While it would be possible to write a set of convention-based integration tests to verify the configuration of a DI Container, the return of investment is too low since it doesn't remove the need for a set of Smoke Tests at the System Test level.
A failing smoke test won't always tell you exactly what went wrong (while that's a failing of the test, it's not always that easy to fix). Rather than investigating, I'd prefer to have a failing integration test that means the smoke test won't even be run.
I find the most value comes from tests that try and resolve the root of the object graph from the bootstrapped container, i.e. anything I (or a framework) explicitly try and resolve at runtime.
Their being green doesn't necessarily mean the application is fine, but their being red means it's definitely broken. It is a duplication of testing, but so are the smoke tests and some of the unit tests (hopefully!).
The correct wireing is already tested by the DI Container itself. An error prone configuration will be obvious in the first developer or at least user test.
So, is this kind of test overhead, useful or even necessary?
I probably wouldn't do these kind tests.
Would it be worthwhile strategy to unit test my container's configuration by mocking the container's resolver? I'd like to be able to run my registration on a container, then assert that the mocked resolver received the correct "Resolve" messages in the correct order. Currently I'm using validating this with an integration test, but I was thinking that this would be much simpler---if my container supports it.
I'll go back and think a bit more about how I can test the resulting behaviour instead of the implementation.

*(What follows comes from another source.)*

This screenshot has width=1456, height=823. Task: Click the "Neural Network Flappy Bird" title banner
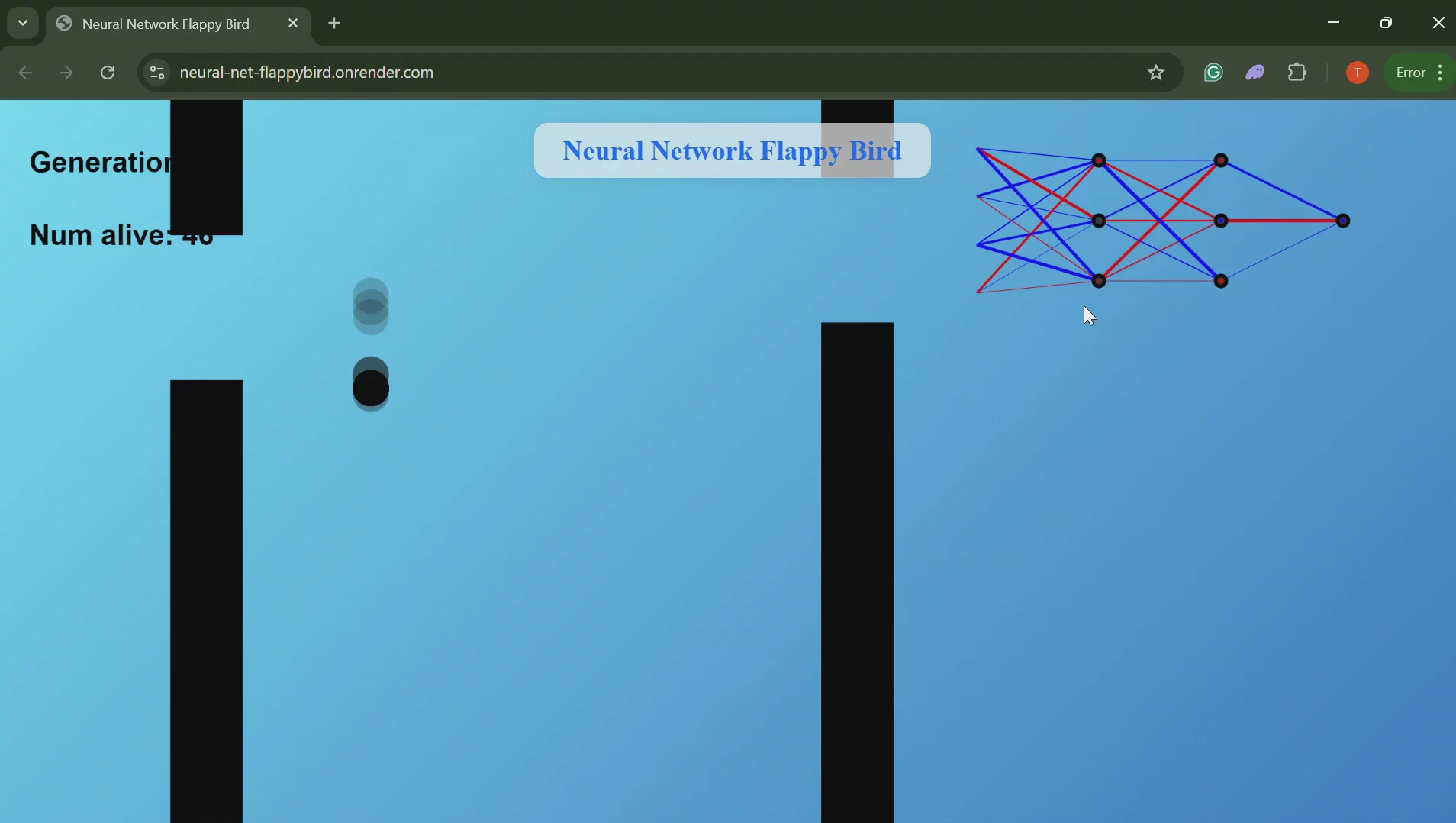(732, 150)
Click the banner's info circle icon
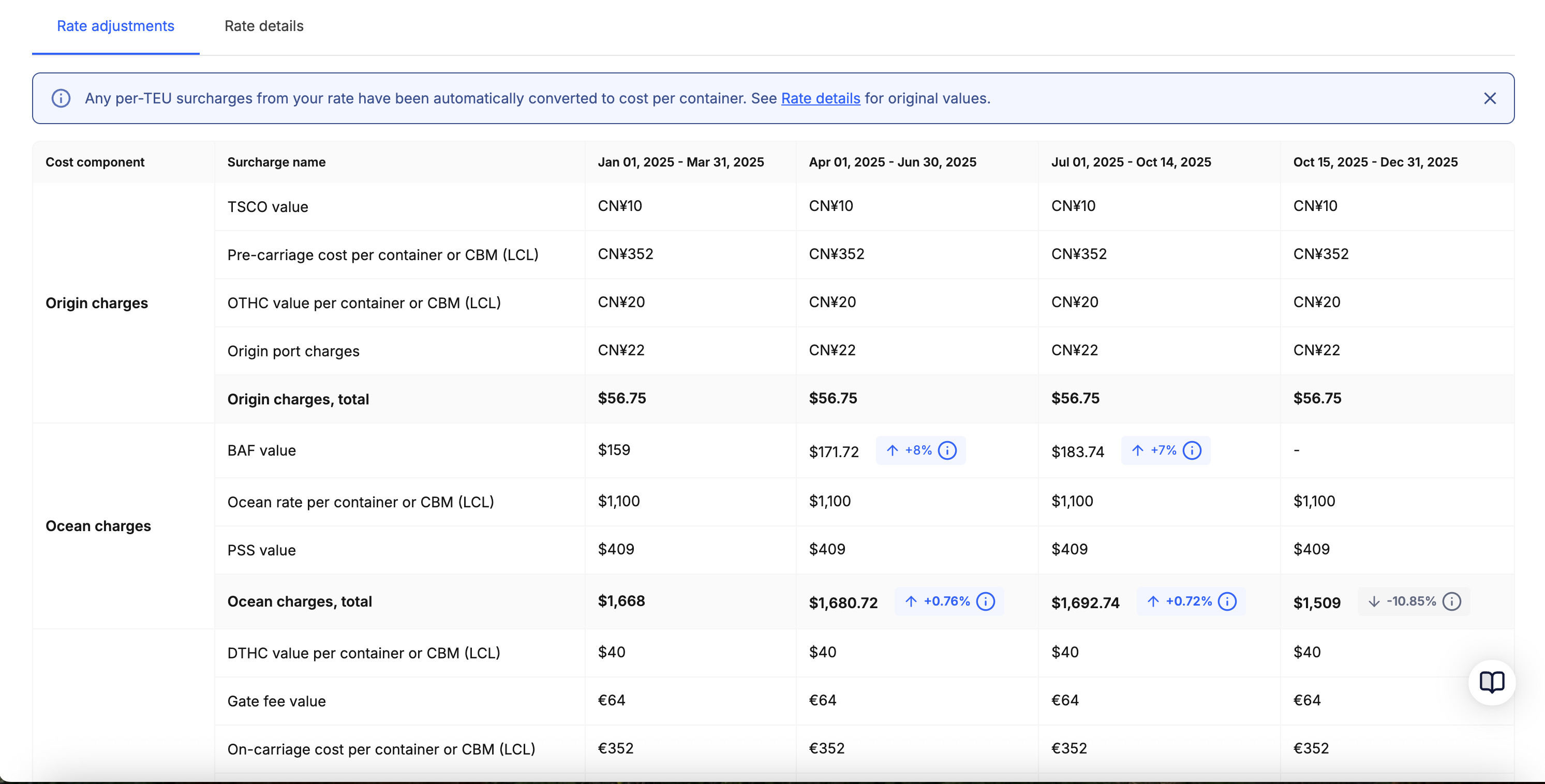The width and height of the screenshot is (1545, 784). tap(61, 98)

Nice post! We have a set of automated developer acceptance tests which start the system in an machine.specifications test, execute business commands, shuts down the system and does business asserts on the external subsystems which are stubbed away depending on the feature under test. With that we have an implicit container test: the system boots and behave as expected. If someone adds new ccomponents for that feature which are not properly registered the tests will fail.
While I agree on the principle one question came to my mind related to the first part. I don't understand why resolving IQux is an issue because even in runtime it's not required and not registered?
So, if an application code base requires IQux, the application is going to fail even when the container self-test succeeds.
You have made a very basic and primitive argument to sell a complex but feasible process as pointless:
and without a working example of a better way you explain why you are right. I am an avid reader of your posts and often reference them but IMO this particular argument is not well reasoned.
Your opening argument explains why you may have an issue when using the Service Locator anti-pattern:
Assertions such as the following would ideally be specified in a set of automated tests regardless of the method of composition
And I fail to see how Pure DI would make the following into lesser issues
My response was prompted by a statement made by you on stackoverflow. You are most highly regarded when it comes to .NET and DI and I feel statements such as "Some people hope that you can ask a DI Container to self-diagnose, but you can't." are very dangerous when they are out-of-date.
Simple Injector will diagnose a number of issues beyond "do I have a registration for X". I'm not claiming that these tests alone are full-proof validation of your configuration but they are set of built in tests for issues that can occur in any configuration (including a Pure configuration) and these combined tests are far from worthless ...
Your claim that "such a method is close to worthless" may be true for the majority of the available .NET DI Containers but it does not take Simple Injector's diagnostic services into consideration.